### Task objective
The records that follow must be repeated exactly, except for their pictures.

### Source records
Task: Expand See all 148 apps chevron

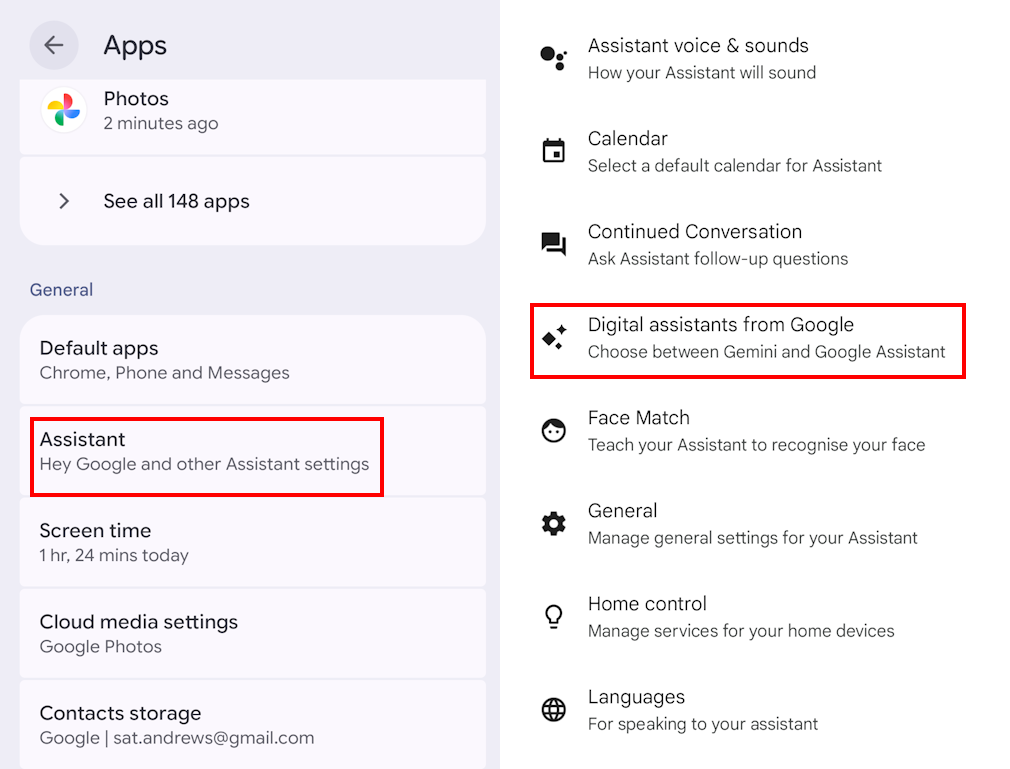Action: pos(64,201)
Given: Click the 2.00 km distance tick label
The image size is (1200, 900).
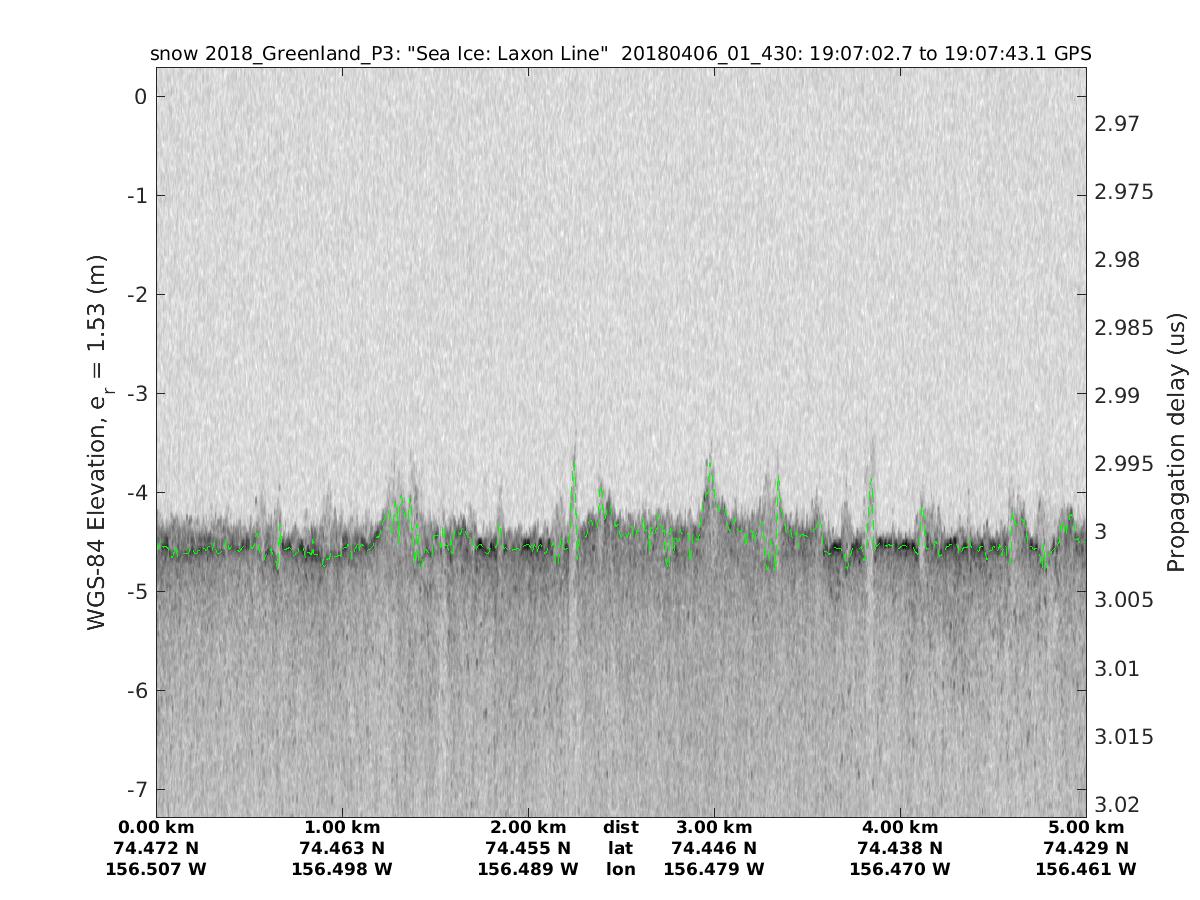Looking at the screenshot, I should [528, 827].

### Reply
Task: Expand See all 148 apps chevron

Action: pos(64,201)
Given: Click the 2.00 km distance tick label
The image size is (1200, 900).
Looking at the screenshot, I should [528, 827].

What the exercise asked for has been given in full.